Two-hundred and ninety-five serum samples from patients with AITD were tested with the Thyretain ^® TSI Bioassay and Turbo TSI bioassay at two sites.

The LOB was found to be 0.007 IU/L. The LOD was determined to be 0.016 IU/L ( Table 1 ). The LoQ was determined to be 0.021 IU/L ( Supplementary Table 1 ). The Turbo TSI bioassay cutoff was determined to be 0.0241 IU/L using a ROC curve analysis, which yielded the highest true positive rate (98.7% sensitivity) together with the lowest false positive rate (93.5% specificity) against results from the Thyretain ^® TSI bioassay ( Figure 1 ).

The TSI concentrations measured for each of the tested blood components, hormones and drugs were all below the Turbo TSI assay cutoff (0.0241 IU/L), indicating there was no cross-reactivity ( Table 2 ). Of the 182 serum samples from patients with various disease states and autoantibodies all but seven were below the Turbo TSI cut-off of 0.0241 IU/L (1/22 with type 1 diabetes; 2/50 celiac disease, and 4/21 thyroid cancer) ( Supplementary Table 2 ). Six of these seven positive samples were positive in the Thyretain ^® TSI bioassay (data not shown). The same blood components, hormones and drugs were tested in interference studies and the percent change for each tested substance was ≤15% ( Supplementary Table 3 ). None of the sera from patients with various disease states or autoantibodies interfered with the Turbo TSI assay ( Supplementary Table 4 ).

The Turbo TSI assay demonstrated linearity from 0.015 to 11.958 IU/L, as all samples showed ±10% deviation from the expected linear relationship ( Supplementary Table 5 ).
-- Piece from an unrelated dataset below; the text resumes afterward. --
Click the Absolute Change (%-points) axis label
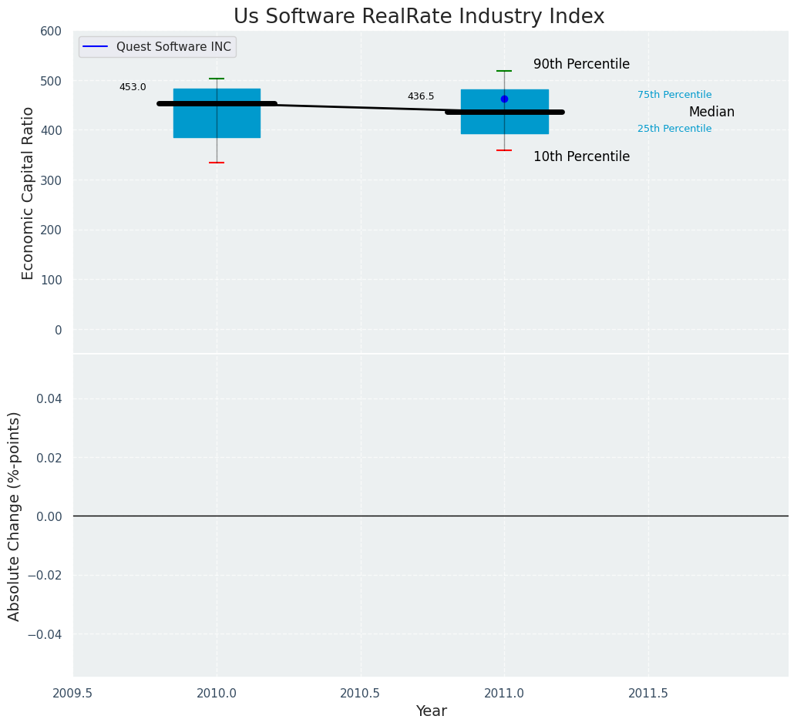Viewport: 797px width, 726px height. coord(15,516)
The overall within-laboratory precision was ≤15%CV for all samples ( Table 3 ).

TSI serum samples stored at different temperatures (15°C, 23°C, and 30°C) are stable for up to 4 days ( Supplementary Table 6 ). TSI serum samples were stable at -70°C for up to at least 14 months. The samples also can be stored at -20°C for 3 months, or at 4°C for 3 weeks ( Supplementary Table 7 ).

Overall quantification (IU/L) for all serum samples measured over 16 months using three different kit lots showed a %CV ≤14% and, based on a regression analysis, no significant measurement drift was observed under the storage conditions for all Turbo TSI kits ( Supplementary Table 8 ).
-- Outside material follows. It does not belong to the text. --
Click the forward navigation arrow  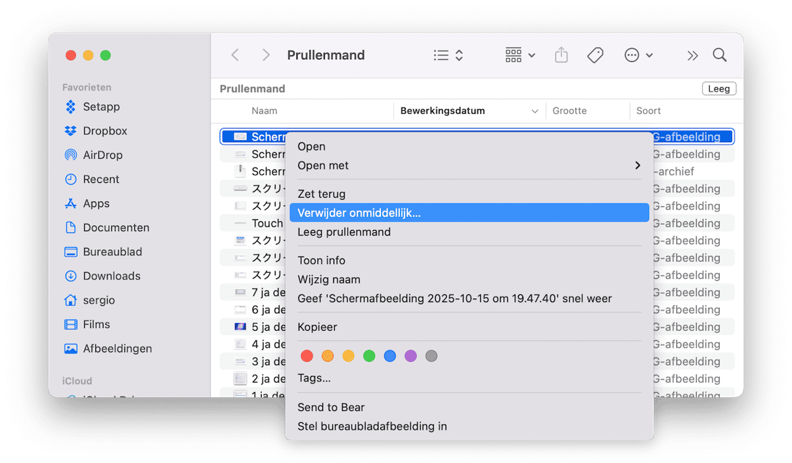pyautogui.click(x=266, y=55)
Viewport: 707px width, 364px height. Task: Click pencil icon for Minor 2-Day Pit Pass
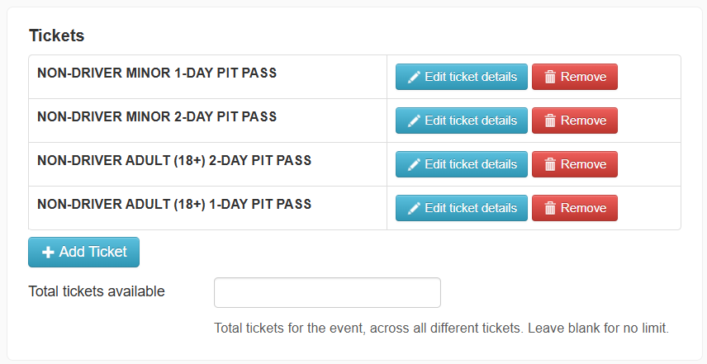[414, 121]
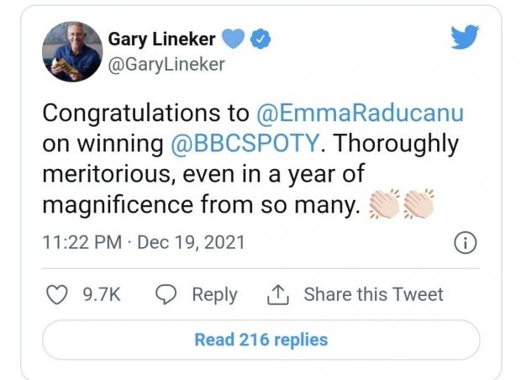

The overall reproducibility of Turbo TSI assay was %CV ≤20 for five concentrations (0.06 to 5.16 IU/L) ( Supplementary Table 9 ).

A sample panel containing five clinical TSI positive specimens were tested at different temperatures. The Turbo TSI assay performed in the temperature range between 18°C and 26°C yielded consistent results with %CV ≤20% for all controls and samples ( Supplementary Table 10 ).

Turbo TSI bioassay demonstrated 95.2% positive percent agreement and 94.8% negative percent agreement when compared to the Thyretain ^® TSI Reporter bioassay using 295 serum samples ( Table 4 ). All samples were tested with a TRAb immunoassay (Kronus, Inc., Star, ID, USA) and there was 89% concordance between the TRAb assay and the two bioassays (data not shown).